„Die beiden Autos waren schon mittags beschlagnahmt, übrigens musste auch Jean gleich früh zur Zitadelle, sich stellen.“
„Da bin ich ja wunderschön versorgt. Wie allerliebst. Gut, marschieren wir also ...“
Sie klingelte dem Hausmädchen vergeblich. Die Jungfer stand unten in der geöffneten Haustür und liess sich von der Frau des Concierge die Ursache des Auflaufs da drüben erklären. Unschlüssig, ob er die junge Frau erwarten sollte, da sie sich von ihm noch nicht verabschiedet hatte, stieg Schneider die Treppe hinab.

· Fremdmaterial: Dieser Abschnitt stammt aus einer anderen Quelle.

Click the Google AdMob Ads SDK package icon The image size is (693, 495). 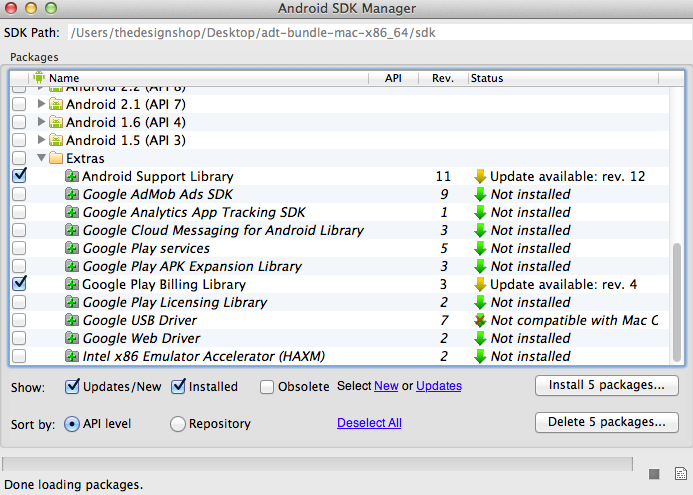[x=72, y=194]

Helene musste sich Hut, Seidenjacke und Sonnenschirm selbst besorgen. Als sie in den Marmorflur trat, kam es aber nicht mehr dazu, dass sie die Bedienstete zur Rede stellte. Eine schlanke junge Dame, mit grossen, grauen Augen und seltsam hellblondem Haar, das wie gefärbt wirkte, stürmte herein, atemlos, ohne Hut ... Als sie Helene sah, erfasste sie ihre beiden Hände ... „Solche Angst hatt’ ich um dich! Ich bin herübergelaufen, wie ich war! An der Post haben sie einen Deutschen halb totgeschlagen!“
„Ach, Geneviève, du liebe, gute, kleine Fee!“
Die Pförtnersfrau und das Hausmädchen mischten sich ein. Vor dem Hause waren Leute stehengeblieben. Der Lärm drüben wuchs, er kam näher.
Schneider hatte vor Fräulein Geneviève Laroche höflich den Hut gezogen. Sie beachtete ihn nicht, sondern nahm Helene sofort mit sich zum Treppenaufgang zurück. „Komm’, Liebe, ich muss mit dir sprechen, komm’ rasch.“
„Aber ich wollte noch eben mit Herrn Schneider ...“
Geneviève Laroche warf ihr einen blitzenden, verweisenden Blick zu.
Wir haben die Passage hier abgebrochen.